Amnesty International Hits A Nerve

A hit, a palpable hit.  The President, Vice-President, Secretary of State, the Secretary of Defense, and the Head of the Joint Chiefs of Staff all responded this week to Amnesty International’s latest Human Rights Report.  Bush called Amnesty’s concerns “absurd” and Rumsfeld, while acknowledging that “some abuses” had occurred, objected most strongly to the terms “gulag” and “concentration camps” being used to describe the US detention centers.

The gents protest too much.  We can argue about the name; we can even argue about the relation of the Nazi “concentration camps,” the Soviet “gulags,” and the American “detention centers” to the law, since the Nazi and Soviet regimes did, in some cases, actually tie detention to (rigged) legal procedures and proceedings.  Our government officials keep trying, with their talk of a few bad apples in the lower ranks or of outrage that a force for “freedom” like the US could be compared to the great criminals of the 20th century, to obscure from view that the US is forcibly detaining people against their will outside of any legal process. To “admit” and “punish” abuses in this schema actually serves the larger policy because once you agree to use the word “abuses” about some of the behavior, you are granting the legitimacy of the day-to-day operations.

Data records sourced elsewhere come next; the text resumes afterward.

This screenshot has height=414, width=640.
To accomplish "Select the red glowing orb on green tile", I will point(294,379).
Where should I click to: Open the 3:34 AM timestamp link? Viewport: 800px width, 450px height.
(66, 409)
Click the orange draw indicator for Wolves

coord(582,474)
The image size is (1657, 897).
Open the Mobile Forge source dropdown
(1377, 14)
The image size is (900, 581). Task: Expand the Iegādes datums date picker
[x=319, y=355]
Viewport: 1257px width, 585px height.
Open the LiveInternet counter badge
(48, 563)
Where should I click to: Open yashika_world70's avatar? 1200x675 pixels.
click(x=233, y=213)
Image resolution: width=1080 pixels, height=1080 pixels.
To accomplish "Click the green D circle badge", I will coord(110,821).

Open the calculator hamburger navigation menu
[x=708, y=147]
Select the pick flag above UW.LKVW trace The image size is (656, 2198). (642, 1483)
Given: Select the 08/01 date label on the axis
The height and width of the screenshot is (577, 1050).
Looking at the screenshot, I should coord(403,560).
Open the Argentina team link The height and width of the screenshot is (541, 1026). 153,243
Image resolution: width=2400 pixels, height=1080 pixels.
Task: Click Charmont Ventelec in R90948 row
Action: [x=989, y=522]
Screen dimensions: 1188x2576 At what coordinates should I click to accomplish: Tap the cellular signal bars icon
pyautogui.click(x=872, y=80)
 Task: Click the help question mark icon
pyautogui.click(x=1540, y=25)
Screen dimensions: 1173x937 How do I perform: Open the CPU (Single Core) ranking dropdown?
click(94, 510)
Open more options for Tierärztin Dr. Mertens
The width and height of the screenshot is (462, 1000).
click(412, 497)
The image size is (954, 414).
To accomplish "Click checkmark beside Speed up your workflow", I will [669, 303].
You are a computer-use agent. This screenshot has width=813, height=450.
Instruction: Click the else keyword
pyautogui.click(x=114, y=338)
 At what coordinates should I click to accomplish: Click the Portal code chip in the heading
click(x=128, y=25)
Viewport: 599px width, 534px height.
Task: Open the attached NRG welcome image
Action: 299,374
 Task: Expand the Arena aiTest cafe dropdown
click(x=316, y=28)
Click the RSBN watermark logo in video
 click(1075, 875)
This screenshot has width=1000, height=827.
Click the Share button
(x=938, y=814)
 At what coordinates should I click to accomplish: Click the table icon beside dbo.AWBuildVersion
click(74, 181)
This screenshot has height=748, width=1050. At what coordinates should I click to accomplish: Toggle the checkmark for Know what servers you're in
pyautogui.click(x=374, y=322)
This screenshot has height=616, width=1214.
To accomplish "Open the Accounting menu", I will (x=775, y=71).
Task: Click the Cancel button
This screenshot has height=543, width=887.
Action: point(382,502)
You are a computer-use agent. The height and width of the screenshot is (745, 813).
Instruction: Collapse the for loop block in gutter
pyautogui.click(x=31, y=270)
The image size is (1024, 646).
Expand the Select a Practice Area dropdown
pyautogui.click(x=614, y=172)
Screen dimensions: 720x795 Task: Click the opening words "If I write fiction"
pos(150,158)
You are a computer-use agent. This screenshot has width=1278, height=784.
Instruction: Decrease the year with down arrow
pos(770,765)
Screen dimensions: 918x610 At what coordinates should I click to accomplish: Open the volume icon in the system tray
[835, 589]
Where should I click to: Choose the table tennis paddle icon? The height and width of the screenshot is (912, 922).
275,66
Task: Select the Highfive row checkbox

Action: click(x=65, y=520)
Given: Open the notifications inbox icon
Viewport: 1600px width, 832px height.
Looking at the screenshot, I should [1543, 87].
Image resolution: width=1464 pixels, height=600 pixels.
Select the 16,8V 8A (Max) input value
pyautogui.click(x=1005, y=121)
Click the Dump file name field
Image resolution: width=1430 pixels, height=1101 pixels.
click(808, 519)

Recall that the Supreme Court has ruled that the detainees at Guantanamo must have hearings.  How many have gotten their Court-mandated hearings so far?  I’m having a Brad DeLong—“why can’t we have a better media?”—moment on that question.  An hour reading the news stories on Guantanamo failed to yield an answer.  The Court ruling came on January 31, but I can’t find any updates on what has been done in way of compliance.  And nobody raises the question—no less answers it—in the current spate of stories about the Amnesty Report. Except, of course, it is right there in the Amnesty Report.  Will the answer shock you?  None.  Nada.

Rule that the Geneva Conventions are quaint.  Ignore a ruling from the US Supreme Court.  But jump all over the “excessive” language of “gulag” and “concentration camp.” How many times can these guys—and Condi—pull off this trick?

Hannah Arendt was very clear that evils done to humans in the modern world—which is organized politically around the form of the nation-state—begin by rendering people “stateless,” by moving them outside of any legal structure in which they are recognized as citizens with certain rights or have access to a legal system in which to contest their treatment.  The US has headed down that path, not on the scale of 20th century evils, but making use of the same forms. (Of course, I didn’t have to look long to find a conservative blog that is full of scorn for legal protections for obviously wicked people.) In that respect, Amnesty’s terms are apt—and, if sensationalist, reflect a desperate attempt to get somebody’s, anybody’s, attention. 

Keep the pressure on.  We’ve got this brief swinging of the media’s attention to our detention centers once again.  We have an administration placed once again on the defensive—and reacting by swinging out wildly at its accusers. Maybe even someone in the mainstream media will read the Amnesty report and remember the Supreme Court decision.